Review: Bulls&Bears Board Game

At the 2016 NY Toy Fair I had the absolute honor of interviewing the creator of the Bulls & Bears board game. Out of everything that was on this display at Toy Fair, it was this game the really stood out for me. This isn’t another Monopoly game copy; Bulls & Bears is a unique game that teaches you about the economy, investment, and managing your money. It’s a game that once you start things off, you slowly but surely get the hang of it. It especially helps if you or one of your friends is good with numbers; pen and paper are also handy to keep track of investment payouts, etc.

The game plays simple enough, allowing the player to understand terms that only those who normally pay attention the stock market or watch business news would understand. I count myself lucky that all there is to watch at my current job is financial news, so most of it I got right away, but for one of my other friends it was all Greek to him. In a sense it was a good thing because it tested the games playability with people who may not even be familiar with the concept of the game at all. The game can definitely drag on since you have to meet certain conditions to be declared the winner. The conditions that allow you to win the game are to acquire a net worth of $200,000+ and owning key assets in the game: Retirement Plan, Home, and Insurance (Health & Property). Sounds easy enough, but of course nothing is ever that easy. Each player starts the game with $100,000 given to them by the banker. To determine the order of each player players roll the dice and in order of highest to lowest roll determines the order in which each person goes.

There are a number of spots a player can land on; the more common spots are: Knowledge, News Flash, and Wild. Landing on “News Flash” will allow all players to buy or sell investments based on the headline read. After the headline has been read, the back of the card contains the market response. So depending on how you invested you can stand to make money or lose money. Landing on “Knowledge” requires the player to pick up a Knowledge card and answer a multiple choice question which they bet anywhere from $1,000 to $10,000 and if they guessed the right answer they win according to their bet. But should a player cheat, they will be accused of Insider Trading and pay a hefty fine. Landing on “Wild Card” is exactly as the name implies; Just the most random unexpected events that happen to the player(s) that can be either very negative or somewhat positive. 

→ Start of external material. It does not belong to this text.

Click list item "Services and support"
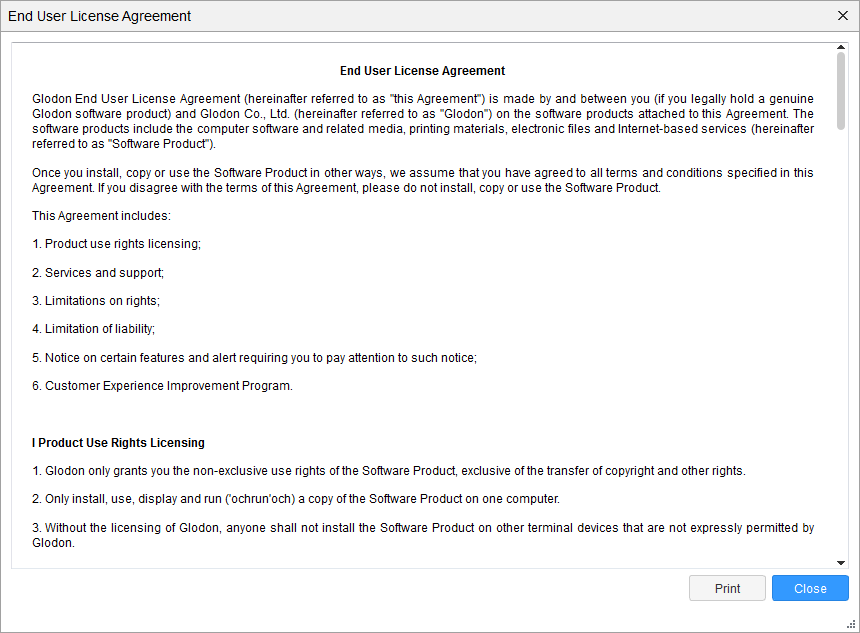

The rarest spots on the board that can really help determine the winner of the game: Insurance, Housing, Bonds, and Retirement. Landing on spots like Hospital or Vacation will require to skip a turn. Not having health insurance will cost you a fee of $2000 multiplied by the number rolled on the dice and that vacation will cost you $2,500. If you were lucky enough to get health insurance then you pay nothing and skip turn. You do collect money whenever your past go, but instead of $200, you collect based on your investments, salary, and even collect more money based on your education degree.

It does a great job of getting players to engage with one another about the topics that come up when you draw certain cards or land on certain spaces. It’s a game that players will play for hours without realizing how much time has passed; which in my book is always a great thing. Their website also acts as a guidebook to the game. I found it a plus if you have your TV tuned into financial/business news networks like Bloomberg or CNBC while playing, just because it can put certain things about the game into a clearer perspective. The Newsflash cards while fun, were kind of difficult to determine which investments or industries they affected until you turned the card over.

When you have a game that encourages people to actually think about their real life finances and about investing, whether it’s for retirement or profit while still being fun, I think you got a great game on your hands. I give it 4 stars for it's creativity, but it can drag on a bit trying to achieve every goal.